Print and Go Back ESPN.com: ESPN [Print without images]

Tuesday, January 14, 2014
Updated: January 15, 1:33 PM ET
Nike shoe prototype goes for $1,500

By Darren Rovell
ESPN.com

An Oregon man has sold what is believed to be one of the first prototypes of a Nike shoe to one of the world's biggest shoe collectors.

Jeff Wasson, who says he was given the shoe in 2010 by Tom Bowerman, one of the sons of Nike co-founder Bill Bowerman, sold it for $1,500 to Jordan Geller, who owns hundreds of original Nike shoes housed in his ShoeZeum in California.

Nike Shoe
An original Nike prototype unearthed in the company co-founder's yard was sold to a collector who likened it to "a once-in-a-lifetime find."

The shoe, Geller said, is a prototype of the Moon Shoe, the first Nike shoe made under the company's previous name, Blue Ribbon Sports. Nike handed out pairs of the shoes, named for their waffle-patterned soles that looked like the marks made by the boots of astronauts Neil Armstrong and Buzz Aldrin when they roamed the surface of the moon three years before, at the 1972 U.S. Olympic trials in Eugene, Ore.

The shoe features a "fat belly" swoosh, which is the original look of the logo designed by Portland State graphics design student Carolyn Davidson in 1971 for a fee of $35.

"This is the first real prototype that I've ever seen come to market," Geller said. "It's a once-in-a-lifetime find for someone like me."

Wasson, who works for an Oregon utilities company, frequently visited the house of Phil Knight's business partner Bill Bowerman, who died in 1999, for meter readings. In 2010, he was asked by Tom Bowerman to help take down some trees around the property. It was on that day that Tom found in one of his father's buried trash piles one of the original waffle irons his father used to devise Nike's first soles.

The shoe features a "fat belly" swoosh, which is the original look of the logo designed by Portland State graphics design student Carolyn Davidson in 1971 for a fee of $35.

The property, located close to the University of Oregon's Eugene campus -- Bowerman was a coach for the Ducks' track team -- is on a steep hill that standard garbage trucks could not climb. So Bowerman, with help from his neighbors, would burn what he could and toss smaller items in the backyard.

When Wasson asked to own a piece of corporate history, Tom obliged. The rest, including about a dozen shoes and the waffle iron, went to Nike's historical archives.

"I showed the boss when I got back to the truck, and he wasn't impressed," Wasson said.

The filthy, tattered shoe made its home in Wasson's car for a few years before it was moved to a shelf in his garage. It might have stayed there forever had a neighbor not felt it necessary to show off his new Nike Tailwind shoes, a reproduced version of what Nike first made in 1979.

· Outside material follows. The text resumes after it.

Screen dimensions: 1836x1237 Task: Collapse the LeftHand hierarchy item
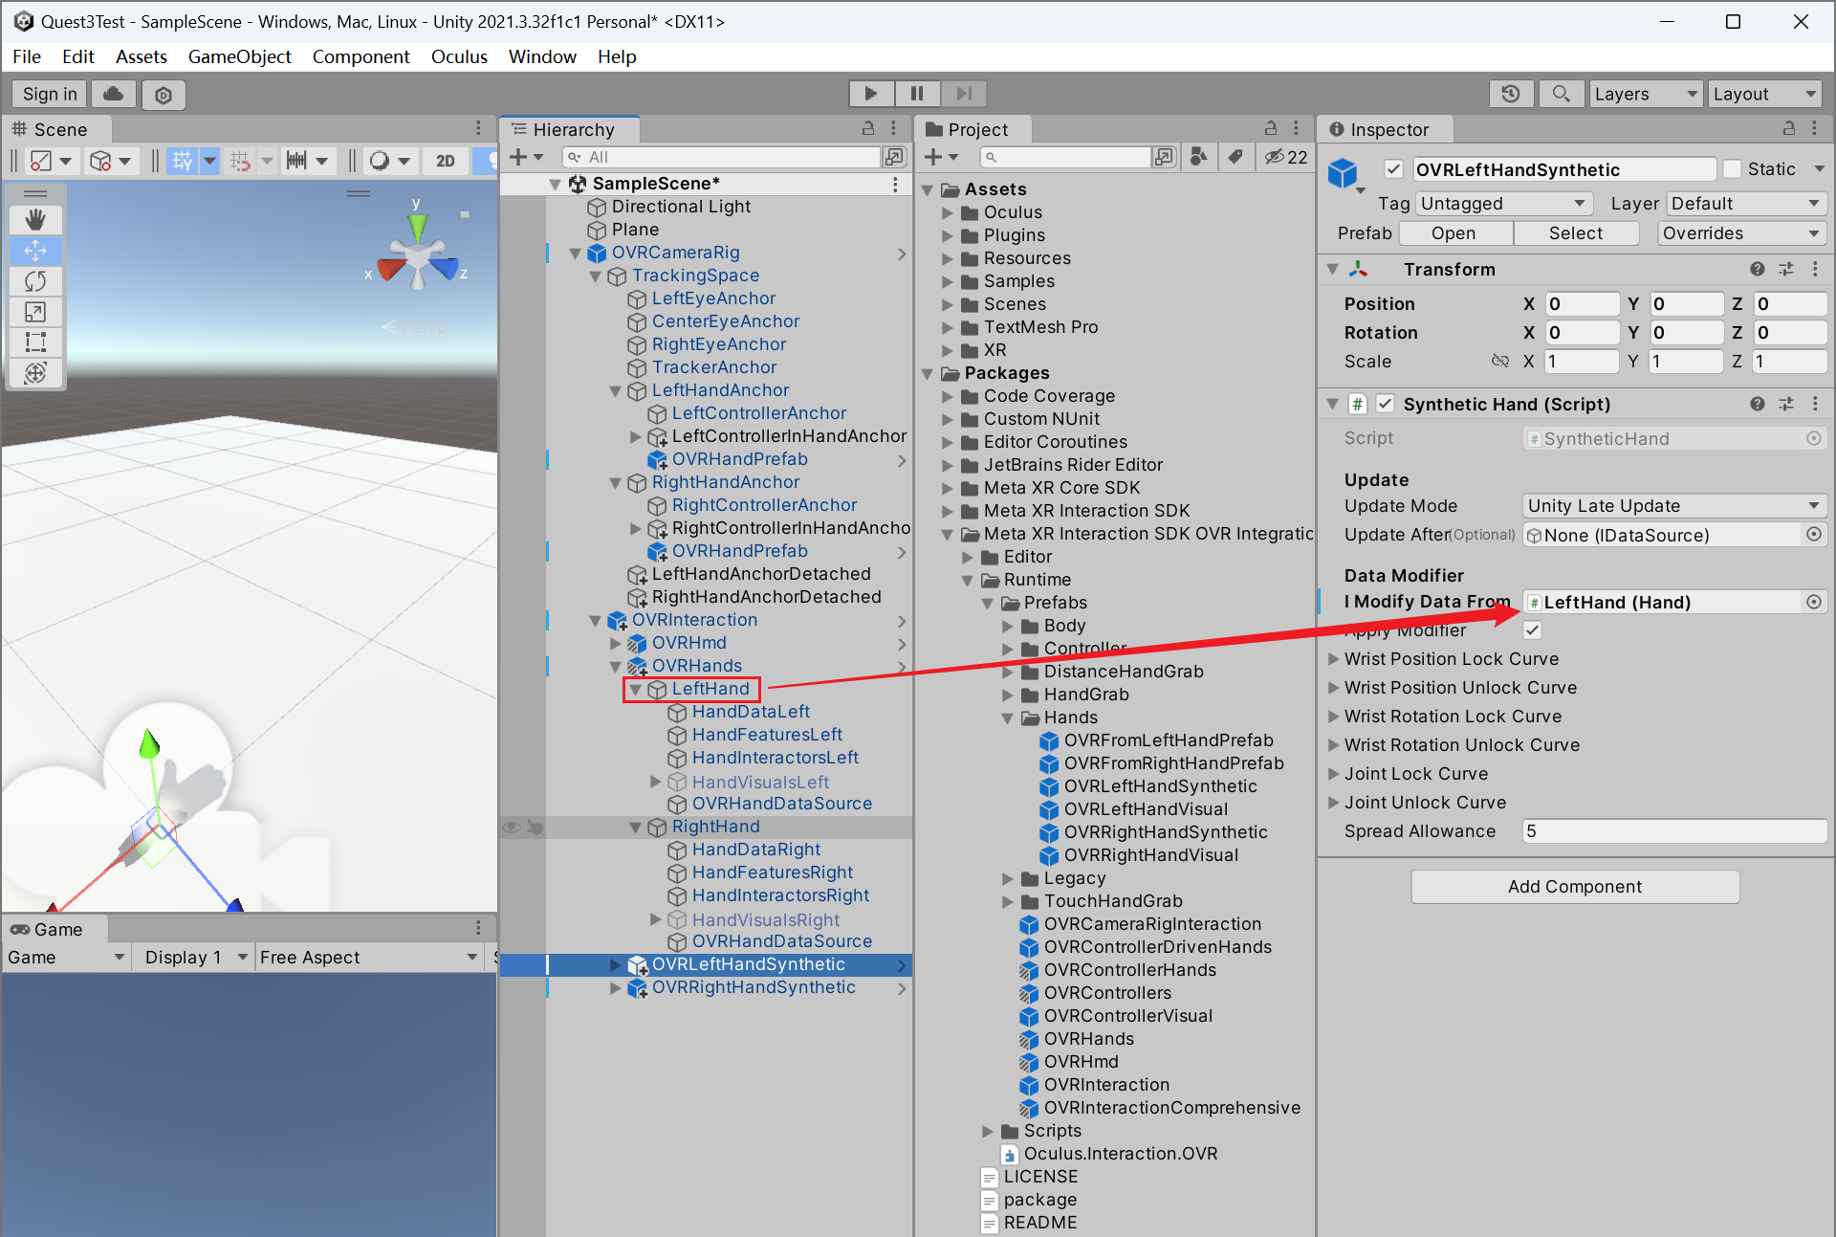click(x=635, y=689)
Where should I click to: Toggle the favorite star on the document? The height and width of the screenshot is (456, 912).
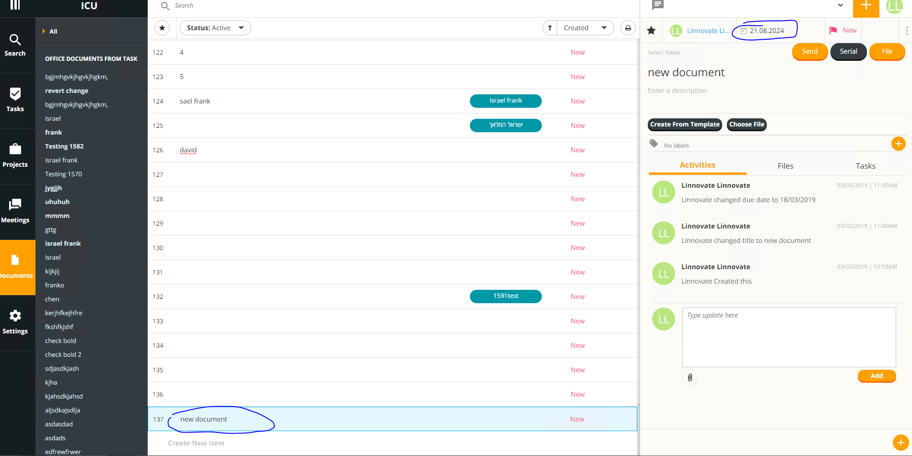[x=651, y=30]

Wasson's retort was to show him the original that he owned.

"He couldn't believe it," Wasson said.

Wasson and the neighbor said they made various attempts to contact Nike officials, to no avail.

Wasson said he had considered trading in the shoe for a set of Nike golf clubs for his son. But when his neighbor saw Geller being featured on the show "Pawn Stars," he knew whom Wasson could sell the shoe to.

Coming to terms on a price was difficult, Geller said, since there really wasn't any precedent -- especially because it was a single shoe. Geller said he paid $7,100 for a pair of leather Michael Jordan-autographed Converse shoes, of which only 23 pairs were made. He paid $3,383 for a pair of Nikes designed for Steve Prefontaine for the 1976 Olympics. Prefontaine died in a car accident a year before.

Wasson said he was OK parting with the piece of history. At least he'll remember the short conversations he had with Bill Bowerman in his final years of life.

"I'll never forget his stories about Prefontaine and how he was so hard to control," Wasson said.

Despite Bowerman being a millionaire many times over by the end of his life, Wasson said he was struck by how simple of a man he was.

"He was always out in his field, feeding his cows bales of hay, driving around in an old Suzuki Samurai," Wasson said.

As for Geller, who has pared his shoe collection from 2,500 to 500 in recent months, buying the shoe was an easy decision. He already has it in a frame on the mantel above his fireplace.

"This shoe is really special," he said. "Not because Drake or Kanye wore it but because Bill Bowerman made this from his hands. I almost want to go back to his house, with a comb and toothbrush, and go through his backyard myself."